Mr Hughes, originally from St Margaret's Bay in Kent, was released in June 2009.

Mr Maguire said he plans to write a book which will describe his ordeal in detail. He said: "They were going to kill me a few times. They don't play games out there.

"I was lucky to get home."

He said he thought about his family to get through the ordeal but "it was bad because I was thinking if I don't go home my kids will not have a dad".

After his release, he spent two months travelling with his family around Western Australia - where his parents now live.

"I was getting nuisance phone calls. The press were calling me. I didn't want to speak to them.
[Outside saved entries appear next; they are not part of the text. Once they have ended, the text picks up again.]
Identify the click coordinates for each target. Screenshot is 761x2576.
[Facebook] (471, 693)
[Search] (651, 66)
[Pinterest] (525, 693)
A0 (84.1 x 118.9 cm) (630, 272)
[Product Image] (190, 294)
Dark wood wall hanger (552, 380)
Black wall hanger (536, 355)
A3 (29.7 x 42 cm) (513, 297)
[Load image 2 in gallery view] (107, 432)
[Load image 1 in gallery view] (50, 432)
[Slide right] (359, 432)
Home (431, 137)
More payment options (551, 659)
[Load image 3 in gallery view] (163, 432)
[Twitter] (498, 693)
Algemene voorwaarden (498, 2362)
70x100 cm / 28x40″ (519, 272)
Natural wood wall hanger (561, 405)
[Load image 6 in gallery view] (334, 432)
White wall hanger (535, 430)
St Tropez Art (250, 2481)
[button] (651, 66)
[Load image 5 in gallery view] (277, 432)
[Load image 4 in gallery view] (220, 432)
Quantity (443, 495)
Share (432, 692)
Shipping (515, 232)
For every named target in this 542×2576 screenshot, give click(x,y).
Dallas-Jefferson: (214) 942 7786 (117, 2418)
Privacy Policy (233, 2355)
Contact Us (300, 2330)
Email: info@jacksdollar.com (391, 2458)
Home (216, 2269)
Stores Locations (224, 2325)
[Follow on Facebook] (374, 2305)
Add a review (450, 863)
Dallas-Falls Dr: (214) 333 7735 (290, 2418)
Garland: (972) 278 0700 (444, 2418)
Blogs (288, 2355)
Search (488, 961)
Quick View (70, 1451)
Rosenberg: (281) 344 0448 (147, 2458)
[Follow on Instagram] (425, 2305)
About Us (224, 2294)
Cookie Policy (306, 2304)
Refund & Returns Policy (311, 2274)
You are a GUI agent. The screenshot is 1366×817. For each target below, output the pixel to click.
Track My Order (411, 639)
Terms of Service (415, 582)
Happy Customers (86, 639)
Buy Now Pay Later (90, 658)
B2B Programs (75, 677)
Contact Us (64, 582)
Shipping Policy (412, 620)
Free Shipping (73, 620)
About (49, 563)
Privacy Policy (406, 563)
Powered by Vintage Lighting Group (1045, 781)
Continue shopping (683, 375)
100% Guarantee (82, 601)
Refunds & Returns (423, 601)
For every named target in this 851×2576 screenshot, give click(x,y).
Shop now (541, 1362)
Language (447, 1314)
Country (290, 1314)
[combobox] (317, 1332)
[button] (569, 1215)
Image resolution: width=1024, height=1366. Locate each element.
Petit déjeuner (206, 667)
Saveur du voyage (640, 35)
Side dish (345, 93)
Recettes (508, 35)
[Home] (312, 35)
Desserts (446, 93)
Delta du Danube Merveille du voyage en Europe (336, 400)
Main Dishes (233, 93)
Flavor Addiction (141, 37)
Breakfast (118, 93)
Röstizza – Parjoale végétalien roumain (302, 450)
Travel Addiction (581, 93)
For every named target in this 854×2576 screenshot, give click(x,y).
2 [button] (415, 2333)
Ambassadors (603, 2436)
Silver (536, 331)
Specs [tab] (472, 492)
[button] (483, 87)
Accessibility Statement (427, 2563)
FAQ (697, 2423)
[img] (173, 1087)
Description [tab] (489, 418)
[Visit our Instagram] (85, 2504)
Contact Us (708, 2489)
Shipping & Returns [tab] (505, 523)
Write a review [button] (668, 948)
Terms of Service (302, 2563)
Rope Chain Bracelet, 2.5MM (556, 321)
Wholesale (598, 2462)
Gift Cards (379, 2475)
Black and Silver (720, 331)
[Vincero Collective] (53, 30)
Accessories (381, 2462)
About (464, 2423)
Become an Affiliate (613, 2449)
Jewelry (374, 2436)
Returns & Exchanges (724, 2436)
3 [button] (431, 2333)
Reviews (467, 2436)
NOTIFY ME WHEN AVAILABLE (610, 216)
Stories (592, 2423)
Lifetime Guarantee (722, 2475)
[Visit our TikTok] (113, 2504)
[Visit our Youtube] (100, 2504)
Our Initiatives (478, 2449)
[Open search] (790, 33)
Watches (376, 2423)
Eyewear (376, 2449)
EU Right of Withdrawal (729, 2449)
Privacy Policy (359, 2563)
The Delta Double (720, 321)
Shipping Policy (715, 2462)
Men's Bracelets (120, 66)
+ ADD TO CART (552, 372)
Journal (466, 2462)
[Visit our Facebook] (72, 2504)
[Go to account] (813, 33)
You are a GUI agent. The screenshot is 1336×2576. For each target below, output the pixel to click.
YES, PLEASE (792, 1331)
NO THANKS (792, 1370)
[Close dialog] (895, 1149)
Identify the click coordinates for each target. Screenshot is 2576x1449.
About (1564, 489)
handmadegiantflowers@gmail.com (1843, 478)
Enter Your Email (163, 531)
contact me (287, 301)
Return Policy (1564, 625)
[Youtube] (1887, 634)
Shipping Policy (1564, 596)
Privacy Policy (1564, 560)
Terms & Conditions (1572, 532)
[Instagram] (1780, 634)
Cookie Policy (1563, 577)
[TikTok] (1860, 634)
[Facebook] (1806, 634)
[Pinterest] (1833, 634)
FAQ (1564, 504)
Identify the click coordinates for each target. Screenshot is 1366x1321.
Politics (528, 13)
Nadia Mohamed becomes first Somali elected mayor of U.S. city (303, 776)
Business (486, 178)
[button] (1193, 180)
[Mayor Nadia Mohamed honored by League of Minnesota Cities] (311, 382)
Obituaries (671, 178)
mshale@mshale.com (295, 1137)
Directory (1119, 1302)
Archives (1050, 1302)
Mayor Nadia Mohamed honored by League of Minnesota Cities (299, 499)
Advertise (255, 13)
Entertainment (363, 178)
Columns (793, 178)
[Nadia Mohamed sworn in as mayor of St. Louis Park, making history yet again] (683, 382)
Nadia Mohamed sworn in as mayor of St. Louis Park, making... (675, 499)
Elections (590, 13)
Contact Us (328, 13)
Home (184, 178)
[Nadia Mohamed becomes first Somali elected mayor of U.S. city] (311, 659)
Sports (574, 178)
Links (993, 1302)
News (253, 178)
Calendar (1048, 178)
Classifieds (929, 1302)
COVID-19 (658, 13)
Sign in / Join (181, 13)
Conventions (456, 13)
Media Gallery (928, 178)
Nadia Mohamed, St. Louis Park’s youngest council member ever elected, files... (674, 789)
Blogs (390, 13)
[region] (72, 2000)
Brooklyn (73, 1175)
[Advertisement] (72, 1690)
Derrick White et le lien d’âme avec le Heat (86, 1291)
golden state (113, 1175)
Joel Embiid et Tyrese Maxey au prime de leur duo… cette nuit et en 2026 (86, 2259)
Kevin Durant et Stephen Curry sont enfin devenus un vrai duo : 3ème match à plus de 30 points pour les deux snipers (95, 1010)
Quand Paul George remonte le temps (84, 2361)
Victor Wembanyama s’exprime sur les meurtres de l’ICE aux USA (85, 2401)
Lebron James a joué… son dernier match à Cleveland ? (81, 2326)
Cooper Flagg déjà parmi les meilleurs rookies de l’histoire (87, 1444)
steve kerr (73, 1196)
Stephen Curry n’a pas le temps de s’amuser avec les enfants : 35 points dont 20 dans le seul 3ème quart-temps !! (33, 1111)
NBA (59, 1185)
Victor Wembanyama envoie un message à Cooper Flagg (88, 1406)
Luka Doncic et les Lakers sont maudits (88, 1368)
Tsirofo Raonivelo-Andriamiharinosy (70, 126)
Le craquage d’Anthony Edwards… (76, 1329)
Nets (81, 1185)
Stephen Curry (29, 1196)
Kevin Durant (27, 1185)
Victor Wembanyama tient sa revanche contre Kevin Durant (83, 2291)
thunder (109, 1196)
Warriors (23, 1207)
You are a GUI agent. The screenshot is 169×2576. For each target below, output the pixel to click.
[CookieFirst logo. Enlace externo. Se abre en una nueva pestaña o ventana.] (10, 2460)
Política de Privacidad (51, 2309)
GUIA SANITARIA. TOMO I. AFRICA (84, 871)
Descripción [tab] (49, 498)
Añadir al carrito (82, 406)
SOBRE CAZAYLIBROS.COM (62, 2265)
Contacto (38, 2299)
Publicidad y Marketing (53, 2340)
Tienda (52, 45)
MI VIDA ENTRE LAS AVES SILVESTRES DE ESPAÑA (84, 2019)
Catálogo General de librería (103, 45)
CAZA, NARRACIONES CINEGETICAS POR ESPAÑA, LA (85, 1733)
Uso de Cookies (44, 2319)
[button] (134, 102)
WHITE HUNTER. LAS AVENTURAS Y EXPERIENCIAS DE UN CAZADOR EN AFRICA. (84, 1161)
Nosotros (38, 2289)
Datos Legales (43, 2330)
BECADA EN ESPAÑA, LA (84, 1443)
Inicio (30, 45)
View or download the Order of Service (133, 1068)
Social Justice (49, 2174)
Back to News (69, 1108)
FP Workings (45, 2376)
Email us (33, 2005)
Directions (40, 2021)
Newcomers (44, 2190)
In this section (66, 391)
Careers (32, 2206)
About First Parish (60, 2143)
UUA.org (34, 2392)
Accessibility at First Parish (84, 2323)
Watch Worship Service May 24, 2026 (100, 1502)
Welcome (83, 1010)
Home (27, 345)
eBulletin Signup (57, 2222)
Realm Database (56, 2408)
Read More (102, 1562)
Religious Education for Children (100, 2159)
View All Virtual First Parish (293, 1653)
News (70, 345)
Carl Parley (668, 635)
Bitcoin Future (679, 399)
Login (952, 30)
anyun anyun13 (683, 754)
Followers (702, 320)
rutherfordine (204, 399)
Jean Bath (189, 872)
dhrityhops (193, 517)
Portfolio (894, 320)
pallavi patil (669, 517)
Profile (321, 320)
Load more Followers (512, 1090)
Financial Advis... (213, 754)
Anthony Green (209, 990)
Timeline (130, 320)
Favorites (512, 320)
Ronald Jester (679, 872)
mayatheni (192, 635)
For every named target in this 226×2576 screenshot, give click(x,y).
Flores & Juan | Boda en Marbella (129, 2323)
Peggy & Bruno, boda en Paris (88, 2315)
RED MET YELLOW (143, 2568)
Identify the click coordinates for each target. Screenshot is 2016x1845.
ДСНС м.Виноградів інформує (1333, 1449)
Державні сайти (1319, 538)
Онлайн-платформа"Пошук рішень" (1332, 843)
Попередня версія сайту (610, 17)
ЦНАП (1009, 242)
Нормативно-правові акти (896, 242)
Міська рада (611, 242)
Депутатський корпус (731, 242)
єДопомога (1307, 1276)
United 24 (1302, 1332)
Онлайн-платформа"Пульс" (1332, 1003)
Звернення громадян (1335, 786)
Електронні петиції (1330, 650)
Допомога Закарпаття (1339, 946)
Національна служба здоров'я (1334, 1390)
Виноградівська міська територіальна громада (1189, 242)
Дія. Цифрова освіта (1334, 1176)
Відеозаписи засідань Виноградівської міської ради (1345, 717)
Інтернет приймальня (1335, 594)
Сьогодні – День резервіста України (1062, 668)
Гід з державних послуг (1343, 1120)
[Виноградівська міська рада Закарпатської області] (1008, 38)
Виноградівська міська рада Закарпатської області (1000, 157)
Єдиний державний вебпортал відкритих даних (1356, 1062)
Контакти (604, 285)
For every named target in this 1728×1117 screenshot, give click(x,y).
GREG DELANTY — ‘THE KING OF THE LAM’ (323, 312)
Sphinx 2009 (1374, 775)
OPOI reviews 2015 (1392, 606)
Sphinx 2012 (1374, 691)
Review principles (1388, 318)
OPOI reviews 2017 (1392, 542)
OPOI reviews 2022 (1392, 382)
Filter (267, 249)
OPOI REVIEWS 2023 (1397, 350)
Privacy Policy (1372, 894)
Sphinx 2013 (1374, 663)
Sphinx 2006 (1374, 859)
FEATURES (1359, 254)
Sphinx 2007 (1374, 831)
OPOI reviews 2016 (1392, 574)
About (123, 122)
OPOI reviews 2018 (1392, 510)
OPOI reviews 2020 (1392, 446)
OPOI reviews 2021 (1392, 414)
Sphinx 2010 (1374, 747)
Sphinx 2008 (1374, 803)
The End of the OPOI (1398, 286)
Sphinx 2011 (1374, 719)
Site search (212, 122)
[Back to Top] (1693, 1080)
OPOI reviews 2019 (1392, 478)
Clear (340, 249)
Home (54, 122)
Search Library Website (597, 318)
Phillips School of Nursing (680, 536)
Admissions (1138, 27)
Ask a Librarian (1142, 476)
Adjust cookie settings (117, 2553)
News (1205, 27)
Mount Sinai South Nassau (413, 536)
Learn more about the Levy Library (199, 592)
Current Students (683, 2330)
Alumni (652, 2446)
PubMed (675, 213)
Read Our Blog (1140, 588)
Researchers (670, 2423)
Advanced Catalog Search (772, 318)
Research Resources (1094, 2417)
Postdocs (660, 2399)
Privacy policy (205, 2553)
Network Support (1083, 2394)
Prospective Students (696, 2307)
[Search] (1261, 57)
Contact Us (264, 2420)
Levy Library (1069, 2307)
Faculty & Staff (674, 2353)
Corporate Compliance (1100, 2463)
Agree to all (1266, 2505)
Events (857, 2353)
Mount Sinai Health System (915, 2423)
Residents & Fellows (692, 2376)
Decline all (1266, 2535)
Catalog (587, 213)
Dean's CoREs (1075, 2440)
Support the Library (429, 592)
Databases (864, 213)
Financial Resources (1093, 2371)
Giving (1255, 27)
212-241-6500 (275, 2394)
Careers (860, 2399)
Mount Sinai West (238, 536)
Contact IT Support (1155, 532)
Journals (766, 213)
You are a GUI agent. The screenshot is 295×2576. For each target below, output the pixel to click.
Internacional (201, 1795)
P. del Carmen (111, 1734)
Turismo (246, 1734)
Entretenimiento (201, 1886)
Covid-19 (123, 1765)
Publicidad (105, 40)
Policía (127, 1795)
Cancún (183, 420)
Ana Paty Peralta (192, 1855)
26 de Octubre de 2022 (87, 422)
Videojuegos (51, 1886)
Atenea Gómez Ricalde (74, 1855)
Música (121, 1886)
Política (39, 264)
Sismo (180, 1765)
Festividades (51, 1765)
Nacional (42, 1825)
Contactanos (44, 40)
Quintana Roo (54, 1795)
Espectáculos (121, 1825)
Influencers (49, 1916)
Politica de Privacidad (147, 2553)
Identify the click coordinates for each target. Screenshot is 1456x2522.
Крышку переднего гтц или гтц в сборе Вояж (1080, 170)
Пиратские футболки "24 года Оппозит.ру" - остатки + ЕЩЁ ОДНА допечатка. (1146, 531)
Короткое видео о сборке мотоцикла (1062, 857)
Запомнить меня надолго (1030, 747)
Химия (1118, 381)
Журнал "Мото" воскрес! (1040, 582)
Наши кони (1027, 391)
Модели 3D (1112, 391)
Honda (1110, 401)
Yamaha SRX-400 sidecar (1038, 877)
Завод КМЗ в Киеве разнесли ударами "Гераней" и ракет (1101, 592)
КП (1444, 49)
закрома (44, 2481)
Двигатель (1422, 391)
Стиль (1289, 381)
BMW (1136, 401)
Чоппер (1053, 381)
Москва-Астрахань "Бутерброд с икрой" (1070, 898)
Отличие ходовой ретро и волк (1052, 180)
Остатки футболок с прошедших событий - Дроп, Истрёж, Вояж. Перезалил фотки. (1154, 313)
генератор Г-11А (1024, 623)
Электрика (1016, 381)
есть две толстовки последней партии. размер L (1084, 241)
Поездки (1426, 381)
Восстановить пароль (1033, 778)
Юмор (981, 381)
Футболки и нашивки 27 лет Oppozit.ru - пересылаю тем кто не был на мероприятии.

I wanted to get away," he said.

When he finally returned to his home in Birkenhead, he had to start trying to adjust to normal life.

He struggled to sleep indoors, having spent so much time in the jungle.

And he had to try to explain to his children why he had disappeared from their lives for nine months.

'Different perspective'

Mr Maguire has not yet returned to work, and has refused to return to Nigeria.

"You can't come out of the jungle and go straight back to work," he said.

"I think I am ready now."

He said his months in the jungle have given him "a different perspective".

"I do think how lucky I am, having seen how some people live. Some people have nothing."

He looks back on the experience with mixed feelings.

"I'm angry because they (the kidnappers) kept me away from my family. I nearly didn't get home," he said.

"But I also feel sorry for them.

"I don't think they would be fighting if they had anything."

The Niger Delta militants have been fighting against the Nigerian government and the oil companies working in the region, who they accuse of despoiling their land and stealing their wealth.

Mr Maguire has been retraining as an electrician, in the past year, to help with his quest to move his family to Australia.

"I am looking forward to next year," he said.

"I reckon getting back to work will make me feel more normal."

However, he will be more careful about where he goes to work, he said.

"I was naive when I went to Nigeria. I didn't look into what was going on.

"I found out the hard way how bad it was."